# Task to complete
Copy the listing exactly. Omit nothing.

►

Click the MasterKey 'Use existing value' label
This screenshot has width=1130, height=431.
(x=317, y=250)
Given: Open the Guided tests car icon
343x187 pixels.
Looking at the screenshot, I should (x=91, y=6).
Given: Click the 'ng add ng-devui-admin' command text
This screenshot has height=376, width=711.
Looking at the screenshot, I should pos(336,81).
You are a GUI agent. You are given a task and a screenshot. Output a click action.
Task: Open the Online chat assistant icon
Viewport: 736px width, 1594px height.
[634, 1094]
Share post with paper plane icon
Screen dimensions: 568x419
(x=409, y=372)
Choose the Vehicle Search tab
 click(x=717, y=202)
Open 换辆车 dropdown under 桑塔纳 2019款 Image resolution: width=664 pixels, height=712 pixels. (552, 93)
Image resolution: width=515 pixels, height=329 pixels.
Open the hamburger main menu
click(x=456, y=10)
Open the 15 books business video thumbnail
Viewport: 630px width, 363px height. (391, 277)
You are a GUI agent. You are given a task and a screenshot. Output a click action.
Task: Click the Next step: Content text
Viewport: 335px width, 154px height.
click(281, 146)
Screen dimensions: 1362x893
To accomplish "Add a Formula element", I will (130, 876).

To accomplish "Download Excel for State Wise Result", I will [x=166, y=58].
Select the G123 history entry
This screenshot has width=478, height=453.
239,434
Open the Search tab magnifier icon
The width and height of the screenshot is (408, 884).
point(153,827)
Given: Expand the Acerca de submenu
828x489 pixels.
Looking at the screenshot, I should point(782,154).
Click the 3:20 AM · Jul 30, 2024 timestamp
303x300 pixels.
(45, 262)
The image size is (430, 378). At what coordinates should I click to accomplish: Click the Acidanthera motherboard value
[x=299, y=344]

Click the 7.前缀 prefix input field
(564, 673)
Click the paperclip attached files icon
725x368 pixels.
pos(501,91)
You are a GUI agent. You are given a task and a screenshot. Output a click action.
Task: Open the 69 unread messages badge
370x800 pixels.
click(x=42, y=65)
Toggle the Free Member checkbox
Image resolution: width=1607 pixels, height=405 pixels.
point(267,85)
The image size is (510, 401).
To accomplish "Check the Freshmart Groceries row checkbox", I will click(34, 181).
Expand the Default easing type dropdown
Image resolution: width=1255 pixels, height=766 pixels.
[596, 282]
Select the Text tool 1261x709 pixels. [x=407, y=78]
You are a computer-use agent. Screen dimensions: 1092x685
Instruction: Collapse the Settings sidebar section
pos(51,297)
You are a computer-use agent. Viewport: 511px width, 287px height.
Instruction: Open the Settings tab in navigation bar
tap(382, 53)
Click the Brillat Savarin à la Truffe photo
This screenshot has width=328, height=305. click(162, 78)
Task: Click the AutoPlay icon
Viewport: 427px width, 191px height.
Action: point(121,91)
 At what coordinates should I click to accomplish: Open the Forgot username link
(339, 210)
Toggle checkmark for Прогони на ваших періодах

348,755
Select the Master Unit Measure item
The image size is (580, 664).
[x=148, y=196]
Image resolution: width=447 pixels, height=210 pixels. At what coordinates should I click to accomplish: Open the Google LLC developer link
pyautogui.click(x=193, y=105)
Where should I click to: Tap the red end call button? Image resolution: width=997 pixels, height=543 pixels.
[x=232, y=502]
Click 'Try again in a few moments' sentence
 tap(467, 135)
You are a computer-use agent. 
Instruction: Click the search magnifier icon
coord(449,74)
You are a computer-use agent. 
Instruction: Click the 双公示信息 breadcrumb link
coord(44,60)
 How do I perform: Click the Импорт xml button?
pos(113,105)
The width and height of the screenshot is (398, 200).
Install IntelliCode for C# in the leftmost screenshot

◄

# Exercise output
Click the MasterKey 'Use existing value' label
This screenshot has width=1130, height=431.
(x=317, y=250)
Given: Open the Guided tests car icon
343x187 pixels.
Looking at the screenshot, I should (x=91, y=6).
Given: Click the 'ng add ng-devui-admin' command text
This screenshot has height=376, width=711.
Looking at the screenshot, I should pos(336,81).
You are a GUI agent. You are given a task and a screenshot. Output a click action.
Task: Open the Online chat assistant icon
Viewport: 736px width, 1594px height.
[634, 1094]
Share post with paper plane icon
Screen dimensions: 568x419
(x=409, y=372)
Choose the Vehicle Search tab
 click(x=717, y=202)
Open 换辆车 dropdown under 桑塔纳 2019款 Image resolution: width=664 pixels, height=712 pixels. (552, 93)
Image resolution: width=515 pixels, height=329 pixels.
Open the hamburger main menu
click(x=456, y=10)
Open the 15 books business video thumbnail
Viewport: 630px width, 363px height. (391, 277)
You are a GUI agent. You are given a task and a screenshot. Output a click action.
Task: Click the Next step: Content text
Viewport: 335px width, 154px height.
click(281, 146)
Screen dimensions: 1362x893
To accomplish "Add a Formula element", I will (130, 876).

To accomplish "Download Excel for State Wise Result", I will [x=166, y=58].
Select the G123 history entry
This screenshot has width=478, height=453.
239,434
Open the Search tab magnifier icon
The width and height of the screenshot is (408, 884).
point(153,827)
Given: Expand the Acerca de submenu
828x489 pixels.
Looking at the screenshot, I should point(782,154).
Click the 3:20 AM · Jul 30, 2024 timestamp
303x300 pixels.
(45, 262)
The image size is (430, 378). At what coordinates should I click to accomplish: Click the Acidanthera motherboard value
[x=299, y=344]

Click the 7.前缀 prefix input field
(564, 673)
Click the paperclip attached files icon
725x368 pixels.
pos(501,91)
You are a GUI agent. You are given a task and a screenshot. Output a click action.
Task: Open the 69 unread messages badge
370x800 pixels.
click(x=42, y=65)
Toggle the Free Member checkbox
Image resolution: width=1607 pixels, height=405 pixels.
point(267,85)
The image size is (510, 401).
To accomplish "Check the Freshmart Groceries row checkbox", I will click(34, 181).
Expand the Default easing type dropdown
Image resolution: width=1255 pixels, height=766 pixels.
[596, 282]
Select the Text tool 1261x709 pixels. [x=407, y=78]
You are a computer-use agent. Screen dimensions: 1092x685
Instruction: Collapse the Settings sidebar section
pos(51,297)
You are a computer-use agent. Viewport: 511px width, 287px height.
Instruction: Open the Settings tab in navigation bar
tap(382, 53)
Click the Brillat Savarin à la Truffe photo
This screenshot has width=328, height=305. click(162, 78)
Task: Click the AutoPlay icon
Viewport: 427px width, 191px height.
Action: point(121,91)
 At what coordinates should I click to accomplish: Open the Forgot username link
(339, 210)
Toggle checkmark for Прогони на ваших періодах

348,755
Select the Master Unit Measure item
The image size is (580, 664).
[x=148, y=196]
Image resolution: width=447 pixels, height=210 pixels. At what coordinates should I click to accomplish: Open the Google LLC developer link
pyautogui.click(x=193, y=105)
Where should I click to: Tap the red end call button? Image resolution: width=997 pixels, height=543 pixels.
[x=232, y=502]
Click 'Try again in a few moments' sentence
 tap(467, 135)
You are a computer-use agent. 
Instruction: Click the search magnifier icon
coord(449,74)
You are a computer-use agent. 
Instruction: Click the 双公示信息 breadcrumb link
coord(44,60)
 How do I perform: Click the Импорт xml button?
pos(113,105)
The width and height of the screenshot is (398, 200).
Install IntelliCode for C# in the leftmost screenshot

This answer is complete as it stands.